In the listing below, find each line with the string "item" and return it.

++++++++++++++++++++

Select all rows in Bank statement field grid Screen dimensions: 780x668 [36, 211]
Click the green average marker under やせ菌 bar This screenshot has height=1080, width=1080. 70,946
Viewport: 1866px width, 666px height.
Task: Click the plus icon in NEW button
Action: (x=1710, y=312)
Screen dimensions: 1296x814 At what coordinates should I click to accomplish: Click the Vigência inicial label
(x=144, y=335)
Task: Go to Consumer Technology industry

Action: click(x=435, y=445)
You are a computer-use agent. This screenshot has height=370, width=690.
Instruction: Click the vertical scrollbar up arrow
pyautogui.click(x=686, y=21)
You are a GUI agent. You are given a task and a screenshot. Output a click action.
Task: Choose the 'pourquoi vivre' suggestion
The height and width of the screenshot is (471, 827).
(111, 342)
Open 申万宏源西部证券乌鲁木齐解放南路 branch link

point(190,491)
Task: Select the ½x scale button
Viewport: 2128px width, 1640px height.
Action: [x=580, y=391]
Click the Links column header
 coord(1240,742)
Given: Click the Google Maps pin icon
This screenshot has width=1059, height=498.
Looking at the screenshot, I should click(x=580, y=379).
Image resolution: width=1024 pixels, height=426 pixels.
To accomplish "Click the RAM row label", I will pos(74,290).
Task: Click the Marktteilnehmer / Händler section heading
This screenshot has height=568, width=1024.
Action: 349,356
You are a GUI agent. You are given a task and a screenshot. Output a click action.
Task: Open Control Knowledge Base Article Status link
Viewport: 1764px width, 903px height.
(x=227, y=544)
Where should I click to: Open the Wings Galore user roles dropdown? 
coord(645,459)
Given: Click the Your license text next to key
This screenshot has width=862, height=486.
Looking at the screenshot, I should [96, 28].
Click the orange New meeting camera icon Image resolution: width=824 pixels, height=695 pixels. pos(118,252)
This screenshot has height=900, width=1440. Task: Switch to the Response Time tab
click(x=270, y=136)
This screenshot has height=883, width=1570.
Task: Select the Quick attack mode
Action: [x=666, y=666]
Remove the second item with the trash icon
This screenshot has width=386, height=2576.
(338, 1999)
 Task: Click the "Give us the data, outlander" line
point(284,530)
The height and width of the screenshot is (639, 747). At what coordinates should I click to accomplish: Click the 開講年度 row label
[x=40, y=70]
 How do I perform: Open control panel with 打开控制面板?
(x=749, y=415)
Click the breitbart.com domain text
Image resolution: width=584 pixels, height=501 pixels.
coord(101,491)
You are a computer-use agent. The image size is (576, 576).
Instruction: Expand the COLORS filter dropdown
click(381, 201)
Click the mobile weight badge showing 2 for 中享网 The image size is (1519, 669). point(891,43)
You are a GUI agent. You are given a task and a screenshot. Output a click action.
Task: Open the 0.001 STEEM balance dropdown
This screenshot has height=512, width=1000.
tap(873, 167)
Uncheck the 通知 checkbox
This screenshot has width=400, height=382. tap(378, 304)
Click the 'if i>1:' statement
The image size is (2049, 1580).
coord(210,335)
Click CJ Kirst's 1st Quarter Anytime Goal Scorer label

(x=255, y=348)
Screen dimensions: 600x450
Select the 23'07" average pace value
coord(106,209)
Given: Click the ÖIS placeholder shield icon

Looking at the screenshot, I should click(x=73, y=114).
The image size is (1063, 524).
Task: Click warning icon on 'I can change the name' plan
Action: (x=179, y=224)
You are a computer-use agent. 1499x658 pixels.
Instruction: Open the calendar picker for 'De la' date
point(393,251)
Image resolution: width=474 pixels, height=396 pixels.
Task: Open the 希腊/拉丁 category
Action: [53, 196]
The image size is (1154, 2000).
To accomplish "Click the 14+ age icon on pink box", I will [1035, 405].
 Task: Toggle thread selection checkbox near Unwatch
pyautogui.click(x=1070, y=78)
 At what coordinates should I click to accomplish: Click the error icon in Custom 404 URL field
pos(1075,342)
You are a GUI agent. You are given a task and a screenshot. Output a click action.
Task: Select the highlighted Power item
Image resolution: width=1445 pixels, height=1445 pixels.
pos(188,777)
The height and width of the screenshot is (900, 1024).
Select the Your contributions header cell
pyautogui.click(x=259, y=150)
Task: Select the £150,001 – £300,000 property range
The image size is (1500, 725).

++++++++++++++++++++

◆ **Task output**
Remove the second item with the trash icon
Task: Select the highlighted Power item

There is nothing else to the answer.